The University of Southern Queensland has also shared how they built a dedicated equity, diversity and inclusion dashboard making data on progress visible to all employees as a way of driving engagement and accountability. Visibility matters: when staff can see where things stand, they are better placed to advocate for change.
What to do:
Map where women are lost from your career pipeline and why. Introduce structured promotion support programs targeting key career transition points. Fund grants or fellowships to support staff whose careers have been interrupted by caring responsibilities. Redesign promotion criteria to account for relative-to-opportunity contributions and make sure the data that drives these decisions is visible to all staff.
-
Achieve Genuine Parity in Leadership and Governance
Closing the gender pay gap requires women to hold positions of institutional power. SAGE member universities have achieved something remarkable: women now comprise 52.5% of governing body members, an 11.8 percentage point advantage over non-member universities. This reflects years of deliberate board succession planning and a genuine commitment to parity at the highest level.
At the executive level, SAGE member universities similarly lead their peers, with women comprising 50.9% of leaders compared to 48.8% at non-members.
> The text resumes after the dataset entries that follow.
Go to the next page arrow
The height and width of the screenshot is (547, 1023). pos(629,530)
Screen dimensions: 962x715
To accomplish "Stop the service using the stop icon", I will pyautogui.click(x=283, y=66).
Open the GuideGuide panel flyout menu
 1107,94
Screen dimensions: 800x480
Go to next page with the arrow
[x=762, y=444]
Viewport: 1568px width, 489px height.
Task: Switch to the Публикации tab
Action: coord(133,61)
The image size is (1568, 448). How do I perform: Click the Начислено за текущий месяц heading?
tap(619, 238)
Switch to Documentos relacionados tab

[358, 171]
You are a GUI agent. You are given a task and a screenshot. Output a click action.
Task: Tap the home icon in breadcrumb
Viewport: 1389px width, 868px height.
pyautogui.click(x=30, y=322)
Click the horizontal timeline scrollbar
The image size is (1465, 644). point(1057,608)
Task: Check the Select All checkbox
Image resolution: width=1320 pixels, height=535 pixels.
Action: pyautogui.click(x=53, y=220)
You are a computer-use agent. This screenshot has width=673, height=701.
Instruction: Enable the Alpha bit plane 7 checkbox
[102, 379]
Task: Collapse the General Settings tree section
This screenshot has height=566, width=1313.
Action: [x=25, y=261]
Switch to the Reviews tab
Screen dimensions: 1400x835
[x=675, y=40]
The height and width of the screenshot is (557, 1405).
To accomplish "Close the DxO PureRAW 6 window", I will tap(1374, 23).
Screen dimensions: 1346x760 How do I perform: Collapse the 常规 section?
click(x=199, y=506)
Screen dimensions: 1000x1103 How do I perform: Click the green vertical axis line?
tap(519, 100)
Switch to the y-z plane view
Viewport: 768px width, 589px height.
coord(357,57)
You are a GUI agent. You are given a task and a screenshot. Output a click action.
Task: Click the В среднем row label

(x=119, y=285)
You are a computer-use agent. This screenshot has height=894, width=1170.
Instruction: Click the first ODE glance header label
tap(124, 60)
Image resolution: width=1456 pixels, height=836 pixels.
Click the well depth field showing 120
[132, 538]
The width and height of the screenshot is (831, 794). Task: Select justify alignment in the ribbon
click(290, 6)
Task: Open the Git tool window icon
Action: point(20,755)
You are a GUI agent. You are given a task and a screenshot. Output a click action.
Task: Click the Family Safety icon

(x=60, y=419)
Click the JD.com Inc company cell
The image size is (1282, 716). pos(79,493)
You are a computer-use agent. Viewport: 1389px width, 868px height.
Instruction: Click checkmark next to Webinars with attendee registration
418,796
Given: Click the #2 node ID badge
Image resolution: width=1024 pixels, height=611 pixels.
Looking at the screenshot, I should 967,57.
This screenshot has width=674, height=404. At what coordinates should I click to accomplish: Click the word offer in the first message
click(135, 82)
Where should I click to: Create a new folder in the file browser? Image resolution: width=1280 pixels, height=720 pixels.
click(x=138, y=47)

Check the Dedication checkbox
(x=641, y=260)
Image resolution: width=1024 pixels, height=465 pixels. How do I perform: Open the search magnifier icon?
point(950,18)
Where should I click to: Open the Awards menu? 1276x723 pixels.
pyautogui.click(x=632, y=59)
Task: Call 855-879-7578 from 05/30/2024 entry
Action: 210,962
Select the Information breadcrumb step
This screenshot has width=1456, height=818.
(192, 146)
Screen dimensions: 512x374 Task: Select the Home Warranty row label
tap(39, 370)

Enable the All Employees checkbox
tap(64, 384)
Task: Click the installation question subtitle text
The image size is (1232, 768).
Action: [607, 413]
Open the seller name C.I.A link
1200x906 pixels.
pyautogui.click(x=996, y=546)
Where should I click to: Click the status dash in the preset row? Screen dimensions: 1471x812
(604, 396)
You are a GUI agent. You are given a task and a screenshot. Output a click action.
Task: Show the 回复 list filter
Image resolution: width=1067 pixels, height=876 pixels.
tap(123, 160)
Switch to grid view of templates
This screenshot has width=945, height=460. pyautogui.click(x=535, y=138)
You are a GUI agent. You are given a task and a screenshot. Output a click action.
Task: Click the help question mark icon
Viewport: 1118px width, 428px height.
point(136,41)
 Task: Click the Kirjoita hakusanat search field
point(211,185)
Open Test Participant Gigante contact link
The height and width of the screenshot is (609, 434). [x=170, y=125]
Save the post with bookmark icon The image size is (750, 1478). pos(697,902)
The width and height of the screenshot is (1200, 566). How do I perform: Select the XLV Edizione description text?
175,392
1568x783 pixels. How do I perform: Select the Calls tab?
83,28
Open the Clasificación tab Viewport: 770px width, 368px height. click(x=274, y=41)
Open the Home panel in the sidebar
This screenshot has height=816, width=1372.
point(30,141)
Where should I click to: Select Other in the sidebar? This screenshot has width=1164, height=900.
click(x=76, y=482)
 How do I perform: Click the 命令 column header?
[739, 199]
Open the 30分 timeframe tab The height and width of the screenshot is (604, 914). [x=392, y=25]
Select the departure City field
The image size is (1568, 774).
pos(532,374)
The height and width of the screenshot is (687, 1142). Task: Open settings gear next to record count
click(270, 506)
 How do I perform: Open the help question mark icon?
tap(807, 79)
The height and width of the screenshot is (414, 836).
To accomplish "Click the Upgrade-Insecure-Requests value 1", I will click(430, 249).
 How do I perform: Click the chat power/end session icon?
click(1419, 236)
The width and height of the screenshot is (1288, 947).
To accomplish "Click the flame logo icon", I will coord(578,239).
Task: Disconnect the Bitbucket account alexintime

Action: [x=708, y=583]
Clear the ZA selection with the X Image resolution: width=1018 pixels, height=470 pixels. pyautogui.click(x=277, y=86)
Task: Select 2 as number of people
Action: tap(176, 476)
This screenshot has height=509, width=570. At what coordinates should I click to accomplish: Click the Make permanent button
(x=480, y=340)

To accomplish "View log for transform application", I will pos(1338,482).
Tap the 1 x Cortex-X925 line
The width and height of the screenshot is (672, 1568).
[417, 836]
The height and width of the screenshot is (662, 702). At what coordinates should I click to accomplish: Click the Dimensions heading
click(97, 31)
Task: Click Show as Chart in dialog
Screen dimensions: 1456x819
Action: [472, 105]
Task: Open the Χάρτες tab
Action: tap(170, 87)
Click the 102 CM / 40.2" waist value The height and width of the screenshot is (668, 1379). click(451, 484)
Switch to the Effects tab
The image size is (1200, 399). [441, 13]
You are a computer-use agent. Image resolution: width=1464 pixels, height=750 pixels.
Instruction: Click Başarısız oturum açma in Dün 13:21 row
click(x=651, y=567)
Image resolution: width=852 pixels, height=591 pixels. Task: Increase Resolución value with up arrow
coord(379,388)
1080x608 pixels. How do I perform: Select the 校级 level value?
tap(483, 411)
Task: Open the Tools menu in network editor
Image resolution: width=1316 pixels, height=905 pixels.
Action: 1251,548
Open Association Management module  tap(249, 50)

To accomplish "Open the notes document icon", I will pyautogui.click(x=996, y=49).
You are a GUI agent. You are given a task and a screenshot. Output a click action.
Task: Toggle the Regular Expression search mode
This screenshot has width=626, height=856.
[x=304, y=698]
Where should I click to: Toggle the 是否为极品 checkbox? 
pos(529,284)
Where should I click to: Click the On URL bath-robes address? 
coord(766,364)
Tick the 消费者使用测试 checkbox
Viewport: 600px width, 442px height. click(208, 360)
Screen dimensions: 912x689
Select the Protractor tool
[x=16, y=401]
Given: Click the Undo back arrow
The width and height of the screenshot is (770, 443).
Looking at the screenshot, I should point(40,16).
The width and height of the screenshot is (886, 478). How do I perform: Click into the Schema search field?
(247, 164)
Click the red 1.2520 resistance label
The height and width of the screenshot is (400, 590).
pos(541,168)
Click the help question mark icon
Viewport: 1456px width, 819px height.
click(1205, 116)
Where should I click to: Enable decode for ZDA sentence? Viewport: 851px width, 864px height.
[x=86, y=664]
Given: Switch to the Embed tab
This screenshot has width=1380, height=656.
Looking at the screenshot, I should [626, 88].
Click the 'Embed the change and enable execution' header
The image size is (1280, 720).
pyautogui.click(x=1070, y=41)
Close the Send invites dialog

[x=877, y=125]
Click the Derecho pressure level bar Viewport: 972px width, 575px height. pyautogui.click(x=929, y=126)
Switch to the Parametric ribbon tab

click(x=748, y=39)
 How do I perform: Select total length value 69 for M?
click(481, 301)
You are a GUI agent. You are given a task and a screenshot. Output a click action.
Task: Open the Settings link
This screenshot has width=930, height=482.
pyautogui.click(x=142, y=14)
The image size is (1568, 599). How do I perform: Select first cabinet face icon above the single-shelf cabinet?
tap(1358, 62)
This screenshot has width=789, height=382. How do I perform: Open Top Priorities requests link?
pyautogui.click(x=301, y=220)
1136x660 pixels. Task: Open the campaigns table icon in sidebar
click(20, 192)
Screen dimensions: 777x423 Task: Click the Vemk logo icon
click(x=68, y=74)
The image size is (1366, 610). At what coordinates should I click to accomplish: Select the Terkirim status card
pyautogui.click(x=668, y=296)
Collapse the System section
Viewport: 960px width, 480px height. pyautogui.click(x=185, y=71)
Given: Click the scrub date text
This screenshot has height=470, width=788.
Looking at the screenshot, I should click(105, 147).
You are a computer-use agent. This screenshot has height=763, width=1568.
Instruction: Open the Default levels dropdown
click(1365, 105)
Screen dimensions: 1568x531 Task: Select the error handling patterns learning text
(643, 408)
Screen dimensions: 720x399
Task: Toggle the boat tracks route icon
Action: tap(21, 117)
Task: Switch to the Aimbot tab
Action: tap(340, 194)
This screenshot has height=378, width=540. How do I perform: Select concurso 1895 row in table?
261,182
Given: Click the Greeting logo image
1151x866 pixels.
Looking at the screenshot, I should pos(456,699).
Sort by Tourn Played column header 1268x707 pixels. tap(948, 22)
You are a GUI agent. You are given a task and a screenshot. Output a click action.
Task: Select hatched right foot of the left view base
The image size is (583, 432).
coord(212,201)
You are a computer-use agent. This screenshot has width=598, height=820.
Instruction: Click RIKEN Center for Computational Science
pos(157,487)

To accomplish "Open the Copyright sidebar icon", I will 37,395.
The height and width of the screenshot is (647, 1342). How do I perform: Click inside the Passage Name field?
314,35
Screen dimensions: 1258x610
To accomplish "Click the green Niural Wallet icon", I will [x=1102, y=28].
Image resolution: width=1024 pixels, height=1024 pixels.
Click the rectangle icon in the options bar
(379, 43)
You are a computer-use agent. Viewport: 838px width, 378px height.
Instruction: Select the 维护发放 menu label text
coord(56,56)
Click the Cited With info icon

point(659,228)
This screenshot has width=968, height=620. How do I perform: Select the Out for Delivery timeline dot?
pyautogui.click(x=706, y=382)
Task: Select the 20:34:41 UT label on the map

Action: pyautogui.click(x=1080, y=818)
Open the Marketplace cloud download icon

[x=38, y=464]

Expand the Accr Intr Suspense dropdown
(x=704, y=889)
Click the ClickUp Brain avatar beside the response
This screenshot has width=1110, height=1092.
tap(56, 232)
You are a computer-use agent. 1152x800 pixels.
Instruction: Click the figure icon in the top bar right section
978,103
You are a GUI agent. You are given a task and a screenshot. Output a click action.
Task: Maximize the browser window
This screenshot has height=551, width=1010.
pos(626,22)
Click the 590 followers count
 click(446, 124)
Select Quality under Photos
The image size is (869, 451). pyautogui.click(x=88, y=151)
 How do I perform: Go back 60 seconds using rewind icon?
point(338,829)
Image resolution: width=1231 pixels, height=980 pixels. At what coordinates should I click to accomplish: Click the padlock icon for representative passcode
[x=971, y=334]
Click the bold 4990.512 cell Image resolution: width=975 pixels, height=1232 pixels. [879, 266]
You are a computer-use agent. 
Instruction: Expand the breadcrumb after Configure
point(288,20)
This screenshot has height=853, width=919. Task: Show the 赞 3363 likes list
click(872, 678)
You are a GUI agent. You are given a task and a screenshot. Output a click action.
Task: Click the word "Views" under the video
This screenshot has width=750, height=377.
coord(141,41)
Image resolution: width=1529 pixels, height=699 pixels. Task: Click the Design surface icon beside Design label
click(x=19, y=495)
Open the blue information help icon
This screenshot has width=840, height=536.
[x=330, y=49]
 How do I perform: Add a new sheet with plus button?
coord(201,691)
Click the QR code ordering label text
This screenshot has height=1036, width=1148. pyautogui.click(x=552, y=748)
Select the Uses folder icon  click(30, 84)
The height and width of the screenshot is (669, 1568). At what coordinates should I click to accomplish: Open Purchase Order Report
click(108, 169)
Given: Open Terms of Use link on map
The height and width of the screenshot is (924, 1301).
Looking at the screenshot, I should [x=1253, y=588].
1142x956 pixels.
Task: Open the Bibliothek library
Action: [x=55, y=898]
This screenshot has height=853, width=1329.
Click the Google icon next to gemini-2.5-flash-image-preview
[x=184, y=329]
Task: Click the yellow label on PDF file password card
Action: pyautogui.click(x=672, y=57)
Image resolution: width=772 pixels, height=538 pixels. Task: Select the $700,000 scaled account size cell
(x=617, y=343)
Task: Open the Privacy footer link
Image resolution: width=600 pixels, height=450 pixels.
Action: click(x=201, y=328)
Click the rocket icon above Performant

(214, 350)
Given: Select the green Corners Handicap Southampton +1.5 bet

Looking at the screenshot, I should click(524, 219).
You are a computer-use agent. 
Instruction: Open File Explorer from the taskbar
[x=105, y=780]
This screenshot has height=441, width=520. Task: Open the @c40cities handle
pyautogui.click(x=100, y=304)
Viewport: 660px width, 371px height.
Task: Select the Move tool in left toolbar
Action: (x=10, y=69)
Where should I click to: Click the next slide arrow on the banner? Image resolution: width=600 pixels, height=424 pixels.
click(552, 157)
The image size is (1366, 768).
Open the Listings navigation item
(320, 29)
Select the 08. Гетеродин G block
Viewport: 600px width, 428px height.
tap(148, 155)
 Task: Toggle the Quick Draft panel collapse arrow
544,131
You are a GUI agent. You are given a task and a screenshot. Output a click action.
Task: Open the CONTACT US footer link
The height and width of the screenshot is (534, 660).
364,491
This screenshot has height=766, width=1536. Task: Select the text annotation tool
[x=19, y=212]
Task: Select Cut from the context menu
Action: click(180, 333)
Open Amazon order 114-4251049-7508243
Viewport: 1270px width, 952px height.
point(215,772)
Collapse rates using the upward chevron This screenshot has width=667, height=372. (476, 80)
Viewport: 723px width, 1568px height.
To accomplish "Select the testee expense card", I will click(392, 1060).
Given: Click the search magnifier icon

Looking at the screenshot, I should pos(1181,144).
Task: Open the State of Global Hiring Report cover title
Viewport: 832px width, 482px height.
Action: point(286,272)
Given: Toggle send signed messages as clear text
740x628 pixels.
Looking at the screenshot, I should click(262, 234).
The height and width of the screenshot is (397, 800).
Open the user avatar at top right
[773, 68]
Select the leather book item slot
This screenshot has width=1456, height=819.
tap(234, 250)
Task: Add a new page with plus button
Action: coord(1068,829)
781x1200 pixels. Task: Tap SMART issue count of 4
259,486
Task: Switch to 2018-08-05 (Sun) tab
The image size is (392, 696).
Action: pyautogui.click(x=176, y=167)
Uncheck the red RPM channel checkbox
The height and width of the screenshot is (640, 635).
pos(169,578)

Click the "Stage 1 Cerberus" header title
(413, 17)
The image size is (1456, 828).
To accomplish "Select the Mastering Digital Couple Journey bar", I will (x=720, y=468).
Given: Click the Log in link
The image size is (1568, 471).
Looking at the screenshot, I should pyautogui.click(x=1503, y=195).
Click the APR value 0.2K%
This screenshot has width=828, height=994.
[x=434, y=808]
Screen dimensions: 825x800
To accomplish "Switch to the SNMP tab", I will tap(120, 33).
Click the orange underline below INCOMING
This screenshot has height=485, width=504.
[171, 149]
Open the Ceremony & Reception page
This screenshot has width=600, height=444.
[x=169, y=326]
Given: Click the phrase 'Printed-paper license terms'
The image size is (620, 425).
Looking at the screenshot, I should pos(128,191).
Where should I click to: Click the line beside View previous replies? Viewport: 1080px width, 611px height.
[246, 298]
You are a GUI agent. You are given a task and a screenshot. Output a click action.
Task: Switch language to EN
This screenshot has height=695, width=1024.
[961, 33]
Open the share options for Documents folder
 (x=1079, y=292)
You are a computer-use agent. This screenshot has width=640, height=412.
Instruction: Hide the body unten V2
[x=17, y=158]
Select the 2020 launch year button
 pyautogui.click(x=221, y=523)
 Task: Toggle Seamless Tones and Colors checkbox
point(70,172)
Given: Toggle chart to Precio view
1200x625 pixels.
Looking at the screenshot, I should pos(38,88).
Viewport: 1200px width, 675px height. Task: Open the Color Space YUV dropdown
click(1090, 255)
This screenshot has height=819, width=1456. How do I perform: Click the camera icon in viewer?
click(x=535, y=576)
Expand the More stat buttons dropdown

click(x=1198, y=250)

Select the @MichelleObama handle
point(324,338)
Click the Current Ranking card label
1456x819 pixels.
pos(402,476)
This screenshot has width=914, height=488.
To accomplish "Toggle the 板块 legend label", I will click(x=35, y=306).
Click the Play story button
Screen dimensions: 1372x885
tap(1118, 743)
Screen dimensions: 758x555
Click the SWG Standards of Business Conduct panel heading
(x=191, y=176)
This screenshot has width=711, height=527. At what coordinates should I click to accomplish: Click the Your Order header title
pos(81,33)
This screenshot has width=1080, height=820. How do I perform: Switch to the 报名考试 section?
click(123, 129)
For medical research institutes and public sector science research agencies, the numbers are more troubling: women in leadership in these sectors sit around 37-40%, with almost no difference between member and non-member organisations. There is significant work yet to do.
What to do:
Set explicit gender targets for your governing board and senior executive, and be transparent about where you currently stand. Review board nomination processes and actively develop women candidates through board-readiness programs. Require gender-balanced shortlists for all executive appointments, and reflect gender equity expectations in your CEO’s performance framework.
-
Build the Culture That Makes Change Last
Data alone doesn’t change organisations. Behind every pay gap number is a set of norms, assumptions and power dynamics that either support or undermine equity. SAGE member organisations are addressing culture in concrete ways: RMIT University’s Respectful Research Training Program tackles power dynamics in staff-student relationships; Griffith University prevents the unintentional misgendering of transgender and gender diverse staff through preferred names in institutional systems.
These initiatives share something in common: they attend to the lived experience of people at work, not just the headline metrics.
What to do:
Invest in training and culture-building that goes beyond compliance. Ensure your HR systems, policies and processes accommodate gender diversity and caring responsibilities. Adopt an intersectional lens: gender equity that does not incorporate race, disability, sexuality and other dimensions of identity will always remain incomplete.
The Bottom Line
The most important finding in this year’s data is not any single number. It is the pattern: organisations that do the analytical work and take sustained, systemic action achieve better outcomes across every measure. Those that audit but don’t act are falling behind and fast.
The examples above are by no means an exhaustive list with our members undertaking many different actions that are improving gender equity and building cultures for lasting change.
But the pathway is clear: understand your data, identify the root causes, build an action plan, implement it with accountability, and don’t stop. The gender pay gap is a choice not to take action.
What choice will your organisation make?
This article draws on SAGE’s Progress and Backsliding: Gender Pay Gap in the University and Research Sectors Report Card, released 31 March 2026, analysing WGEA Employer Data Explorer 2024–2025 data.